When I entered the monastery, I thought I had left the trauma behind me. I was in this silent cloister, with Thomas Merton for my spiritual director. I was walking around reading John of the Cross, and I felt like I had it made, really. And then I was sexually abused by one of the monks, my confessor. It completely shattered me. I never thought it was possible. I didn’t see it coming. I decompensated and became extremely dissociative. All the stuff that I lived with growing up came out as feelings of fear and confusion over which I seemed to have no control. There was no refuge for me. I didn’t tell anyone what had happened. I just left. I started a new life as a way to bury all the pain and move on.

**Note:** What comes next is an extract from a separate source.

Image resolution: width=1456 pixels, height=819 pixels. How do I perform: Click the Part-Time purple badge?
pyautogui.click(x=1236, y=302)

Years later, I found myself in therapy and all hell broke loose. But with prayer and gentle pacing, I learned to see, feel, accept, and find my way through the long-term internalized effects of the trauma I had to endure in my childhood and adolescence. It was in this process that I came upon what I call the axial moment in which our most intimate experience of who we are turns, as on a hidden axis of love, down through the pain into a qualitatively richer, more vulnerable place. It is in the midst of this turning that we discover the qualitatively richer, more vulnerable place is actually the abyss-like, loving presence of God, welling up and giving itself in and as the intimate interiority of our healing journey. When we risk sharing what hurts the most in the presence of someone who will not invade us or abandon us, we unexpectedly come upon within ourselves what Jesus called the pearl of great price: the invincible preciousness of our self in our fragility.
In the act of admitting what we are so afraid to admit—especially if admitting means admitting it in our body, where we feel it in painful waves—in that scary moment of feeling and sharing what we thought would destroy us, we unexpectedly come upon within ourselves this invincible love that sustains us unexplainably in the midst of the painful situation we are in.
As we learn to trust in this paradoxical way God sustains us in our suffering, we are learning to sink the taproot of our heart in God, who protects us from nothing even as God so unexplainably sustains us in all things. As this transformative process continues, we find within and beyond ourselves resources of courage, patience, and tenderness to touch the hurting places with love, so they might dissolve in love until only love is left. This for me is a very deep, contemplative way to understand that Christ’s presence in the world is being bodied forth in and as the gift and miracle of our very presence in the world.
References:
Adapted from James Finley, Intimacy: The Divine Ambush, disc 3 (Center for Action and Contemplation: 2013), CD, MP3 download; and
Transforming Trauma: A Seven-Step Process for Spiritual Healing, with Caroline Myss (Sounds True: 2009), CD, MP3 download.